The complaint satisfies the first element. The complaint sufficiently pleads that the purported trade secrets contain both technical and engineering information. In addition, plaintiff alleges that defendants took trade secrets relating to several specific weapons that plaintiff lists by name in its complaint. Moreover, plaintiff sufficiently pleads that it took reasonable measures to keep this information secret, and that it derives value from these trade secrets.
Second, plaintiff successfully pleads that confidential, proprietary and trade secret information stored on plaintiff’s computer system had been accessed by Doe defendants both before and after they had ceased working for plaintiff. And plaintiff subsequently learned that a number of its former employees were now working for Zenith.
Finally, plaintiff must show that the trade secrets implicate interstate or foreign commerce. This element is uncontested, and the court finds the pleadings sufficient.
Conversion
Defendants argue that plaintiff has not pled specific facts to establish what property was taken, who took the property and who is exercising ownership over the taken property. However, plaintiff directly alleges that “molds for components, as well as product designs and production blueprints used to produce and manufacture [plaintiff’s] firearms” were missing from plaintiff’s factories. Plaintiff alleges that these items were stolen by one or more Doe defendants and delivered to Zenith.
The third element of conversion requires a showing that the conversion was inconsistent with, or in denial of the owner’s rights. Plaintiff has sufficiently pled that these items were stored in a facility with physical security measures in place to ensure that the items would not be improperly taken.
Remaining claims
The defendants assert that plaintiff’s conspiracy claim contains only conclusory allegations and should not survive the motion to dismiss. This argument fails because the plaintiff’s complaint contains sufficient details that, taken as true, state a plausible statutory business conspiracy claim.
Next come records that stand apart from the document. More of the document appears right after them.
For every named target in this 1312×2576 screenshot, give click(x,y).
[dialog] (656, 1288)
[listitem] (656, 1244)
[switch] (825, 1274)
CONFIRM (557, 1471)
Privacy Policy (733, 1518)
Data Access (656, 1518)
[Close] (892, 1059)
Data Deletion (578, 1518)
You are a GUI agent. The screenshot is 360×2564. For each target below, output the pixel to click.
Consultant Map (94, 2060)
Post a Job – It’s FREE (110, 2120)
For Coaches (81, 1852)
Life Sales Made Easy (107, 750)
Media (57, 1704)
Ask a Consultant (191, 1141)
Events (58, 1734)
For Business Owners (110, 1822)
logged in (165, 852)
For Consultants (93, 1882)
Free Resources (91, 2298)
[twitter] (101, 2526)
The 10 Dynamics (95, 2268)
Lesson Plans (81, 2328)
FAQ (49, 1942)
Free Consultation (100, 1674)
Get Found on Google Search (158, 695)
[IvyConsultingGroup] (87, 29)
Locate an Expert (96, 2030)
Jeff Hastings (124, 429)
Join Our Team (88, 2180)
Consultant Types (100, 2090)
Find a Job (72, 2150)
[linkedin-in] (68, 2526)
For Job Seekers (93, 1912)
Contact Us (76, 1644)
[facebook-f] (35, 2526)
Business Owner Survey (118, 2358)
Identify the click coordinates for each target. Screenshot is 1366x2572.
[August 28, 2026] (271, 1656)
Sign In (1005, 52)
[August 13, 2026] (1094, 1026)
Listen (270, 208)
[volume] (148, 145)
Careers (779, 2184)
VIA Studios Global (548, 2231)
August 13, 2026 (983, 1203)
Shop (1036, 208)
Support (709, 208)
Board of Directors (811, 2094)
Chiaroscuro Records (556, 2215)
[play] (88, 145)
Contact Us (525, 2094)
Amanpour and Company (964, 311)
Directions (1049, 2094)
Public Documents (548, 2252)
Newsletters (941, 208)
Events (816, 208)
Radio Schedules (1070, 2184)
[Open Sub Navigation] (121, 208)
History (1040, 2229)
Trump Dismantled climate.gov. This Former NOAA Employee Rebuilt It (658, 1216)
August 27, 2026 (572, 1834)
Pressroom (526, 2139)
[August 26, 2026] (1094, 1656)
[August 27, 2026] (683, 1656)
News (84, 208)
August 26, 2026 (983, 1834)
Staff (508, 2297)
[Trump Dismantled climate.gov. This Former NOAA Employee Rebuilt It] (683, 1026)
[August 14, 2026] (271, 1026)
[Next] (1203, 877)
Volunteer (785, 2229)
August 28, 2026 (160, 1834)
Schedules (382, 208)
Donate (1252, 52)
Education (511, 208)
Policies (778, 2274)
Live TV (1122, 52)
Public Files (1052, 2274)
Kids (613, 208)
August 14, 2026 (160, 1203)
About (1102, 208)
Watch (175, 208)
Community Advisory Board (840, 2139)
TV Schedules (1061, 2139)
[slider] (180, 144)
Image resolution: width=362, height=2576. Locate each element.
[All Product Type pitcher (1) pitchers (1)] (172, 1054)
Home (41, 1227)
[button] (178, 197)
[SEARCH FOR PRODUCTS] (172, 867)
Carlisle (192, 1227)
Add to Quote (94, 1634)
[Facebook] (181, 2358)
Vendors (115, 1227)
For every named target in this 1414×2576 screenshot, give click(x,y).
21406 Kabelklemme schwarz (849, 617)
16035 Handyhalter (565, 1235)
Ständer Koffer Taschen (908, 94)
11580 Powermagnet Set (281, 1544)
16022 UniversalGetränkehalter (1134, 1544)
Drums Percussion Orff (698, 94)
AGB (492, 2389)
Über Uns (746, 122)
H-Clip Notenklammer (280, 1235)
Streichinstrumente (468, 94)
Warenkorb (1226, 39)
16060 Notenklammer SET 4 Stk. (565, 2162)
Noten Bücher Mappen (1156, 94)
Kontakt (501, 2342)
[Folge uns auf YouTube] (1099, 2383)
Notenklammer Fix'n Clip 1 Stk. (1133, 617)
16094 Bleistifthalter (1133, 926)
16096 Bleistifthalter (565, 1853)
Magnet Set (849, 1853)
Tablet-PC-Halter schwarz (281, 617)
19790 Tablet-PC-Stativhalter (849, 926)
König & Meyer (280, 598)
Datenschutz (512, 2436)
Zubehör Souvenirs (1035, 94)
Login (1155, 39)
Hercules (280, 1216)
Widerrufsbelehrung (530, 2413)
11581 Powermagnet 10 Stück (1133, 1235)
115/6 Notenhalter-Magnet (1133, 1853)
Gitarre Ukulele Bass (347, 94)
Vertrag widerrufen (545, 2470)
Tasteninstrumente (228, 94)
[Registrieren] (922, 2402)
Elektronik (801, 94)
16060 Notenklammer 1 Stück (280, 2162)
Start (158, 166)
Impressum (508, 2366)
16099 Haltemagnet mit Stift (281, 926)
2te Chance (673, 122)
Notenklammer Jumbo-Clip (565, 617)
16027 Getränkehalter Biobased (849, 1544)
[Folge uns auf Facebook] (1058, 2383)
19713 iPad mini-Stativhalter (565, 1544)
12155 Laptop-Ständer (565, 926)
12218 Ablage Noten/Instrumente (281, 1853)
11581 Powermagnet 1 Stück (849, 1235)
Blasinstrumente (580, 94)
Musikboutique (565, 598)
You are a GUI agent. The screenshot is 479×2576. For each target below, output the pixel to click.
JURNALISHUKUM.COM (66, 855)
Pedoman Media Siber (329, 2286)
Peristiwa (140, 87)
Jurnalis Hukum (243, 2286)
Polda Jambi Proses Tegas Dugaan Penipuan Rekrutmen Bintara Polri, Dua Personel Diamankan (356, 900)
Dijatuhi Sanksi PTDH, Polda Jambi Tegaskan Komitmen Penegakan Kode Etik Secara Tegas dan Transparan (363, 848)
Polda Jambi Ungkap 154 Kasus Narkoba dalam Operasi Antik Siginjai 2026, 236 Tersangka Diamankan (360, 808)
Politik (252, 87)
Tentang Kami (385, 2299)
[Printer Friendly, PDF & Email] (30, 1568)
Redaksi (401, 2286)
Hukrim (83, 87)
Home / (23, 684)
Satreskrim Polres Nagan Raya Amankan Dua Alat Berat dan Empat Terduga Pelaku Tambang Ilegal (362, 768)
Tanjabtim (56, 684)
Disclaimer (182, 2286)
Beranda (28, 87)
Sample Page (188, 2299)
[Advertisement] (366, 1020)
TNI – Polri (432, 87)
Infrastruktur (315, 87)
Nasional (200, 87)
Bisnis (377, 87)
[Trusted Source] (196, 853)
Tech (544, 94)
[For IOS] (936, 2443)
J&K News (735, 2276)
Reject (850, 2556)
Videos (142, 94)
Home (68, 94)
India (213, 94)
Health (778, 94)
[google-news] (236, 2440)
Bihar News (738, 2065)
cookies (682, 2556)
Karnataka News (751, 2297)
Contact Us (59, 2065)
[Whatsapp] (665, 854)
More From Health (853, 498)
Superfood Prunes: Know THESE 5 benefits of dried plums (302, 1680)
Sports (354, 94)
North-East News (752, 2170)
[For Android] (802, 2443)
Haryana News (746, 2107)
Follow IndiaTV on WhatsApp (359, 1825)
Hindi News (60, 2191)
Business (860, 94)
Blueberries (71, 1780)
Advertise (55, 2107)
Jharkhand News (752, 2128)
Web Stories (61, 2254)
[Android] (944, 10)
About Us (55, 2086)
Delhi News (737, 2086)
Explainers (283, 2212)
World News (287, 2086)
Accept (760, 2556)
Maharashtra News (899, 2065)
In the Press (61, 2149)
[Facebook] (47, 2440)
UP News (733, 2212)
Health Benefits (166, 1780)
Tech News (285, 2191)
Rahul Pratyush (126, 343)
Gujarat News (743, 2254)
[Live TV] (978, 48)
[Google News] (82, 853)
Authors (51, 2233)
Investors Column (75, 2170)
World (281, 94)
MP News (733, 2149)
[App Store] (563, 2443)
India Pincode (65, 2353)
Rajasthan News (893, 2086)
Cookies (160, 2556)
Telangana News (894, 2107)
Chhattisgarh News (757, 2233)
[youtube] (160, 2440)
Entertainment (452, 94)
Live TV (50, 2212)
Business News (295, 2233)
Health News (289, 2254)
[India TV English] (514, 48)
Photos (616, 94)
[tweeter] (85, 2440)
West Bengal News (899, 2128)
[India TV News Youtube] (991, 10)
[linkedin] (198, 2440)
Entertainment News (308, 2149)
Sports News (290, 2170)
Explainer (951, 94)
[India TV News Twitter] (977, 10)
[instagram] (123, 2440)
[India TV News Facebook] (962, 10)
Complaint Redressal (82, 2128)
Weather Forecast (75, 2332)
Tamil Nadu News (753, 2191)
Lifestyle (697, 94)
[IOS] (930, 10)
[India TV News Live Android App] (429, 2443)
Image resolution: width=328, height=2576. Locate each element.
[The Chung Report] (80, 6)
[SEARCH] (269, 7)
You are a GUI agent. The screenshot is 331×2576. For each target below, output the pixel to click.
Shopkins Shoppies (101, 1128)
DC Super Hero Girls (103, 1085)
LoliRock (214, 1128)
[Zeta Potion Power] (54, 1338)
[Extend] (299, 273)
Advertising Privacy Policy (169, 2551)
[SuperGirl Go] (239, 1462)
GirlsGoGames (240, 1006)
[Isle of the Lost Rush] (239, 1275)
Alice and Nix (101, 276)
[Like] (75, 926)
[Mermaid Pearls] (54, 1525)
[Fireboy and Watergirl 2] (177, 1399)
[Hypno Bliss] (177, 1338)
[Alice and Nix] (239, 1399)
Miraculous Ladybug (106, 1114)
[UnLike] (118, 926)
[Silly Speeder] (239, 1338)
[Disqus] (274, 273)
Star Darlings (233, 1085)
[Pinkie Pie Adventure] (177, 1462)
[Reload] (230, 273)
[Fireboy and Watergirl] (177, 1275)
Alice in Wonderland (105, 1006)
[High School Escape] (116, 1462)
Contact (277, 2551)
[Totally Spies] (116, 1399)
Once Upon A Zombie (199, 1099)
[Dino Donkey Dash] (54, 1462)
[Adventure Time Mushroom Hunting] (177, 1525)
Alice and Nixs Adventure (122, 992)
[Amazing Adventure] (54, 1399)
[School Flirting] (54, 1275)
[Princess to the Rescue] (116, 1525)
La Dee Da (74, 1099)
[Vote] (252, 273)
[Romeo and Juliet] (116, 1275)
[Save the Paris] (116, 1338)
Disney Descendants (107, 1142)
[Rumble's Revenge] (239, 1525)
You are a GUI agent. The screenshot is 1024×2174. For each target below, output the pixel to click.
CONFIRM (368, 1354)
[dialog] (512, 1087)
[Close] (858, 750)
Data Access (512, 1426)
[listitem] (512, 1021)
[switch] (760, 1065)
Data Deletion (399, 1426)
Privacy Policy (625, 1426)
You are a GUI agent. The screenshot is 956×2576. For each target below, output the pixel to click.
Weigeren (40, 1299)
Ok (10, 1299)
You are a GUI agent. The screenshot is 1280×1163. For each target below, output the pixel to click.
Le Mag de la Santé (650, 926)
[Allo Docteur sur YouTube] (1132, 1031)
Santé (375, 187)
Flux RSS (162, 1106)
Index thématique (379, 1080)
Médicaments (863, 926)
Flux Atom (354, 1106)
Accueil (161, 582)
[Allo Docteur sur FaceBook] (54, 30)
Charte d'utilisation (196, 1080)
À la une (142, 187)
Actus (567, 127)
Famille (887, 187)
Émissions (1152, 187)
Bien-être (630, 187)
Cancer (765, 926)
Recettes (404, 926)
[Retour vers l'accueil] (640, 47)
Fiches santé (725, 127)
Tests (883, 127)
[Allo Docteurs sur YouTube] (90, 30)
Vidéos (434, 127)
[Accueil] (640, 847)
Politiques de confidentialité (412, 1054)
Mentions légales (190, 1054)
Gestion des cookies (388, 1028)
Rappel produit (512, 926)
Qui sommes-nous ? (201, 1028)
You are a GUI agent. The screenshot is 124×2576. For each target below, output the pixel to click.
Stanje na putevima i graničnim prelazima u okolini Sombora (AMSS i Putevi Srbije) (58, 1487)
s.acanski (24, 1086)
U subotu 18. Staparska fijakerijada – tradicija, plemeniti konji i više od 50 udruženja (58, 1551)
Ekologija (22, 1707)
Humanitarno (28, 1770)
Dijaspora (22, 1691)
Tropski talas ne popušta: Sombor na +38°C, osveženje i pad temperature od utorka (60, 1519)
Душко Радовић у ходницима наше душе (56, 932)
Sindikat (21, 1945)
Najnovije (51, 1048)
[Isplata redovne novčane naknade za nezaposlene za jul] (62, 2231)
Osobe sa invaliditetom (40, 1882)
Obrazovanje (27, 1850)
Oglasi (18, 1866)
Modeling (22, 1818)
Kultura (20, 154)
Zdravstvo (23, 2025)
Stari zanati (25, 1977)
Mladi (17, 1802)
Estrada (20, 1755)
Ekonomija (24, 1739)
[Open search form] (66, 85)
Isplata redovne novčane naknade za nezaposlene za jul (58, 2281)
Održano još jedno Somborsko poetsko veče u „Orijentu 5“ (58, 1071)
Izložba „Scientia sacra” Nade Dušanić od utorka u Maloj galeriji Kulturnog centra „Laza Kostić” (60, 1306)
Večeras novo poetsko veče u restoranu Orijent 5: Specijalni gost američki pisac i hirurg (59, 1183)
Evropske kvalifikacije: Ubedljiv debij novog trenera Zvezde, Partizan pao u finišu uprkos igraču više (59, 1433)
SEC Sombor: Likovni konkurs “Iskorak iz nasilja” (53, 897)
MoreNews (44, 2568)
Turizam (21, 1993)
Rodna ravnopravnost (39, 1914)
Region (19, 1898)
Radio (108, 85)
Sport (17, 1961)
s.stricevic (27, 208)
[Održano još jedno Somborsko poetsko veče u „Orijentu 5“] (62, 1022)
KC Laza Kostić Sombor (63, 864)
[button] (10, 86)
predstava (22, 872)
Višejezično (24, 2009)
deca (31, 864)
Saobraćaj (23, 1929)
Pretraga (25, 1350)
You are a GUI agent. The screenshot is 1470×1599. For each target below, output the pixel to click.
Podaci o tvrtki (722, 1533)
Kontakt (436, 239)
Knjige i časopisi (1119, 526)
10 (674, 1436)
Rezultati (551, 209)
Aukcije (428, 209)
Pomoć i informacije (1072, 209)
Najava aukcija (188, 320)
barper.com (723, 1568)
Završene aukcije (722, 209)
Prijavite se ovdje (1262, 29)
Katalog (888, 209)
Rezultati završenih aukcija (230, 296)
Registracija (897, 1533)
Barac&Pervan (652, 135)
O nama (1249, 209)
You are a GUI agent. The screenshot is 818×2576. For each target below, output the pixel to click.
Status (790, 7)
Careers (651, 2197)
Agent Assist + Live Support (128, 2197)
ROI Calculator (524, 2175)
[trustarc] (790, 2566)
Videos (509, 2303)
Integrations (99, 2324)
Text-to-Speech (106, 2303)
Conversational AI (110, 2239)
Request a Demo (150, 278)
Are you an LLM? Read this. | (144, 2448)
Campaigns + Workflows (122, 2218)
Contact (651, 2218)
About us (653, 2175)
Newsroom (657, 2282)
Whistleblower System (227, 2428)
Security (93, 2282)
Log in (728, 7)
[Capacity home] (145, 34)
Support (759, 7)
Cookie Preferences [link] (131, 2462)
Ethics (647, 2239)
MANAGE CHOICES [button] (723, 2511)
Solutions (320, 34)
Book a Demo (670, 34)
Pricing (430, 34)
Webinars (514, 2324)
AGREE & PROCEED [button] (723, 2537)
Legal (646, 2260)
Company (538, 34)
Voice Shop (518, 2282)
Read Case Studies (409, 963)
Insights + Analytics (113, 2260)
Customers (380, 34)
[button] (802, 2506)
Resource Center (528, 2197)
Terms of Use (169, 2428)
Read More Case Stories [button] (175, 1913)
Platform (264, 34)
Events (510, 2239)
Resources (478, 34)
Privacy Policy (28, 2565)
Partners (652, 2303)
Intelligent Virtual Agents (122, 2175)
The court also finds that the plaintiff has pleaded a plausible tortious interference with contract claim. Plaintiff has established that it had an ongoing expectation that plaintiff and Doe defendants’ business relationships would continue, and certainly that Doe defendants would not leave plaintiff to go work for its competitor. And it alleges that the Doe defendants were prohibited from working for any of plaintiff’s competitors without prior board approval.
Defendants’ motion to dismiss denied.
Makina ve Kimya Endustrisi A.S. v. Zenith Quest Corporation, Case No. 3:22-cv-00066, Aug. 7, 2023. WDVA at Charlottesville (Moon). VLW 023-3-453. 17 pp.